By Order of the Board

YNBY International Limited

Tang Ming

Executive Director & Chief Executive Officer

Hong Kong, 24 April 2026


Notes:

  1. A member entitled to attend and vote at the meeting convened by the notice is entitled to appoint one or more proxies to attend and vote in his stead. A proxy need not be a member of the Company. Delivery of an instrument appointing a proxy shall not preclude a Member from attending and voting in person at the meeting convened and in such event, the instrument appointing a proxy shall be deemed to be revoked.

  2. The register of members will be closed from Monday, 18 May 2026 to Friday, 22 May 2026, both dates inclusive, during which period no transfer of shares will be effected.
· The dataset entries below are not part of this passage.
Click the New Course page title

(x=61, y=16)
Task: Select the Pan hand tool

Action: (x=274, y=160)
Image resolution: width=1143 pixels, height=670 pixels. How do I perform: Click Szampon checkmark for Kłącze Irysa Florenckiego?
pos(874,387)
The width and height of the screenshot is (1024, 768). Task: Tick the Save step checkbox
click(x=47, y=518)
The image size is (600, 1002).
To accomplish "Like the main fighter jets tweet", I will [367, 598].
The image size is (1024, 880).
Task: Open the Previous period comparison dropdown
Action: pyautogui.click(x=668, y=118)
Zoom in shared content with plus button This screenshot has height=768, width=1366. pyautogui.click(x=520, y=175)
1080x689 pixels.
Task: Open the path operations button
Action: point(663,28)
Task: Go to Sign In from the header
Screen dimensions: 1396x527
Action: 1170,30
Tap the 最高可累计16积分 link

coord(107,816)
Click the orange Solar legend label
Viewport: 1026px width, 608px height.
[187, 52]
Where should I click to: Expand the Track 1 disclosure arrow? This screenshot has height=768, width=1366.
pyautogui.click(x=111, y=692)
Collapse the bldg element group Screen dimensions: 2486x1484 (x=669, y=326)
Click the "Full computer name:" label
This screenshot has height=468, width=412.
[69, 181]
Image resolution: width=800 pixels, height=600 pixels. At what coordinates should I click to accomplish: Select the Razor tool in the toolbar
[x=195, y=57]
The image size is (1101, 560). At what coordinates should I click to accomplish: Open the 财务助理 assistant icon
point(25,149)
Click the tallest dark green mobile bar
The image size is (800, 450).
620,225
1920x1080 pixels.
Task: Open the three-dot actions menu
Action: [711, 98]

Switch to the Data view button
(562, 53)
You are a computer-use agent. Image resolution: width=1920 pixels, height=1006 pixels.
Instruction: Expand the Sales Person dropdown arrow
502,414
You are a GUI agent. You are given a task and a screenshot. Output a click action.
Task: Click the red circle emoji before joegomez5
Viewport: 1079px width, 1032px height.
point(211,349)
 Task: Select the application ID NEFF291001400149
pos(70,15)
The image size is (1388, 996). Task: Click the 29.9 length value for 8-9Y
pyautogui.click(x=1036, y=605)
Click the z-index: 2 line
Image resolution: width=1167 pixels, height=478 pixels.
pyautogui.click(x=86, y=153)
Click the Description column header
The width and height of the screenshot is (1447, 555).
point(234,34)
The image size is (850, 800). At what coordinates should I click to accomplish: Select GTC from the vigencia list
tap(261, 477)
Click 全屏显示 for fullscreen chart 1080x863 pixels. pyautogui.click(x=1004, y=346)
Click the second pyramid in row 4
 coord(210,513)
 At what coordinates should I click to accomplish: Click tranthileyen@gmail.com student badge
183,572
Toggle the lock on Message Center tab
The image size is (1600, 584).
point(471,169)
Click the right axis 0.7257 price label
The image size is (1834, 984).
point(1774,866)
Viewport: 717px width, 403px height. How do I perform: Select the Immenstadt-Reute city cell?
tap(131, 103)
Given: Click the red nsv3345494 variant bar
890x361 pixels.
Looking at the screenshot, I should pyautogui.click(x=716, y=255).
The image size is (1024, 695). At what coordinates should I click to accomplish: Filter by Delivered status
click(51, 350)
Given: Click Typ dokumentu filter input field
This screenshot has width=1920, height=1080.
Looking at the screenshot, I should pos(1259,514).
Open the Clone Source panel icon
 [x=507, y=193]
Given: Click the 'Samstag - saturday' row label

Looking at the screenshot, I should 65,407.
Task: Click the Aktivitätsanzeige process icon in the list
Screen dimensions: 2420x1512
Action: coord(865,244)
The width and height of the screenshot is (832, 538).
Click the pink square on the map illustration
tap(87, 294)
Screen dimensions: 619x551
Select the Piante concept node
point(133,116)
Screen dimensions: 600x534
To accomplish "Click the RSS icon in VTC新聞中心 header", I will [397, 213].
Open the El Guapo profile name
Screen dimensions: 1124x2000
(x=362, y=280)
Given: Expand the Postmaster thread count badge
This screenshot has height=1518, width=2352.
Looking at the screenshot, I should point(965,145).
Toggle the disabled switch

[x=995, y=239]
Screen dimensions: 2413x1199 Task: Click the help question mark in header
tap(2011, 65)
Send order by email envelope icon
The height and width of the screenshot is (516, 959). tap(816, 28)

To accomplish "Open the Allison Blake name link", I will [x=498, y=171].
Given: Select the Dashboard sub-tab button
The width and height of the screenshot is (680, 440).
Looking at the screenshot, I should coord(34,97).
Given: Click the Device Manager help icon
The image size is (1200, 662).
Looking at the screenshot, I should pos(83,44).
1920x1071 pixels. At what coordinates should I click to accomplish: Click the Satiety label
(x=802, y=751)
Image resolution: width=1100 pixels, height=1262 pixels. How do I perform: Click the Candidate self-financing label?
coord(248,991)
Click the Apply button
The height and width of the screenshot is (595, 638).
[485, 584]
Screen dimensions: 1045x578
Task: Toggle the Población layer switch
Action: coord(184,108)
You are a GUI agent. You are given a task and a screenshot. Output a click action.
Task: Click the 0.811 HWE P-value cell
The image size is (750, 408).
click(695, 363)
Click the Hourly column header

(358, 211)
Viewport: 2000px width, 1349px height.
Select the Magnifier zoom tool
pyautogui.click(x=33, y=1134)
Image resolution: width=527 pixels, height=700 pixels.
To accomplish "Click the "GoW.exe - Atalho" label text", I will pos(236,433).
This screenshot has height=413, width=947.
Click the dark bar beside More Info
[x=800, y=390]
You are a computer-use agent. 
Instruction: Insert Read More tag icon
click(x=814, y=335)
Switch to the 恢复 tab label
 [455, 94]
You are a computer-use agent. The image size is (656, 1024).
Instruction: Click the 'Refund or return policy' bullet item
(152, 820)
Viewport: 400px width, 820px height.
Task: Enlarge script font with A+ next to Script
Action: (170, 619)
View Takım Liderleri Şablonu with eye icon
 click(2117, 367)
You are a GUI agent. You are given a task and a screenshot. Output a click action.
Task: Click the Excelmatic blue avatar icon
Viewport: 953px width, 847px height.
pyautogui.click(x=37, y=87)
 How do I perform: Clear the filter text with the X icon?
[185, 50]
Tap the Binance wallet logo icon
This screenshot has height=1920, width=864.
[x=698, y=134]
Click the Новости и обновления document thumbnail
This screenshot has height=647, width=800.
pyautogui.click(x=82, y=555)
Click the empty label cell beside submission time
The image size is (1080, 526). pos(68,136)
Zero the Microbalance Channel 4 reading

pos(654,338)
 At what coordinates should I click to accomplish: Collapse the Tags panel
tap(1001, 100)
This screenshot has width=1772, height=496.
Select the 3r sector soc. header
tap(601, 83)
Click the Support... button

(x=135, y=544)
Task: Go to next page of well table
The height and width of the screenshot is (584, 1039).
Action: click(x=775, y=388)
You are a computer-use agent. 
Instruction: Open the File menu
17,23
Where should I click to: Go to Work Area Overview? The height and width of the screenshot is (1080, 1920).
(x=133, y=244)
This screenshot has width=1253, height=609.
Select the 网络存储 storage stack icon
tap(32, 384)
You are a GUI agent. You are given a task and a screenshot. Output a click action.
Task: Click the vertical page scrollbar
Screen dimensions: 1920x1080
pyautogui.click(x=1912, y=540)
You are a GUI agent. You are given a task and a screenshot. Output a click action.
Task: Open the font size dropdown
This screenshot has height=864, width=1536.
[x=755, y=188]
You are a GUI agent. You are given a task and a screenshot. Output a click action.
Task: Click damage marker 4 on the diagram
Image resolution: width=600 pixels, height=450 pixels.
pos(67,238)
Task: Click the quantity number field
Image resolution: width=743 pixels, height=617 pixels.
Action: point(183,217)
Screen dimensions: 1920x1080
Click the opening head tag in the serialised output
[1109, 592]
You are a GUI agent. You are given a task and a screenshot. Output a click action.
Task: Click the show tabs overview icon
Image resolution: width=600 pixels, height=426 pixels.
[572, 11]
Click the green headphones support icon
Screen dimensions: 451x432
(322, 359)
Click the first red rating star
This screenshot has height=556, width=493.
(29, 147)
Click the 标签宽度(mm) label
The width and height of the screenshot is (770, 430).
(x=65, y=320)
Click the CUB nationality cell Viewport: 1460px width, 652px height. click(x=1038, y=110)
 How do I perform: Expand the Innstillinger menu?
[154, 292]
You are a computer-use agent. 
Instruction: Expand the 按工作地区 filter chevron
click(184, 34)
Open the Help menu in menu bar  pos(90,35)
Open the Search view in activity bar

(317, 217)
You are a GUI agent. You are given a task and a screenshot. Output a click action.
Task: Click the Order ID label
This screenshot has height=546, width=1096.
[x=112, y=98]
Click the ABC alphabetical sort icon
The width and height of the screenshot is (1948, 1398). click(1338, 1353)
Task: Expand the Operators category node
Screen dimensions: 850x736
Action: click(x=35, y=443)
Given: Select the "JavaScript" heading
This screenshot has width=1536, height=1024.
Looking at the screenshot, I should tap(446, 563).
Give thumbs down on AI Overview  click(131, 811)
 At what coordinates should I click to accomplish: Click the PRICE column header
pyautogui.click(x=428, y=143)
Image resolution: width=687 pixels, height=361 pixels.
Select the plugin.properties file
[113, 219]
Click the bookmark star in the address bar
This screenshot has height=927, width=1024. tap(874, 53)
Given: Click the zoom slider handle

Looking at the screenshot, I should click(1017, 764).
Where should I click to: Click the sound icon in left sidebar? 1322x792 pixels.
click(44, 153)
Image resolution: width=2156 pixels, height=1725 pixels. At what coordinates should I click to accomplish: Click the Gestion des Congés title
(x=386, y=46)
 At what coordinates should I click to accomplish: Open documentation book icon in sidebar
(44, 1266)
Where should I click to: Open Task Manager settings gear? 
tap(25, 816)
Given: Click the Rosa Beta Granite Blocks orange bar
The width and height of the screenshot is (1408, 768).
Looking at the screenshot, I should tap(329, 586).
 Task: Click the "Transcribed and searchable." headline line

The record date for determining the entitlement of the Shareholders to attend and vote at the Meeting will be on Friday, 22 May 2026 at 10:30 a.m.. In order to qualify for attending and voting at the forthcoming Annual General Meeting, all transfers accompanied by the relevant share certificates must be lodged with the Company's branch share registrar in Hong Kong, Computershare Hong Kong Investor Services Limited of Shops 1712-1716, 17th Floor, Hopewell Centre, 183 Queen's Road East, Wanchai, Hong Kong for registration no later than 4:30 p.m. on Friday, 15 May 2026.

  3. To be valid, the form of proxy and the power of attorney or other authority (if any) under which it is signed or a notarially certified copy of such power of authority shall be deposited at the Company's branch share registrar in Hong Kong, Computershare Hong Kong Investor Services Limited of 17M Floor, Hopewell Centre, 183 Queen's Road East, Wanchai, Hong Kong not less than 48 hours before the time appointed for the holding of the meeting (i.e. not later than Wednesday, 20 May 2026 at 10:30 a.m. (Hong Kong time)) or any adjourned meeting.

As at the date of this announcement, the executive Directors are Mr. Dong Ming (Chairman), Mr. Tang Ming (Chief Executive Officer) and Mr. Liu Huaiyu; the non-executive Directors are Mr. He Tao and Mr. Huang Bin and the independent non-executive Directors are Mr. Wong Hin Wing, Dr. Cheung Hoi Yu and Dr. Cecilia Wai Bing Pang.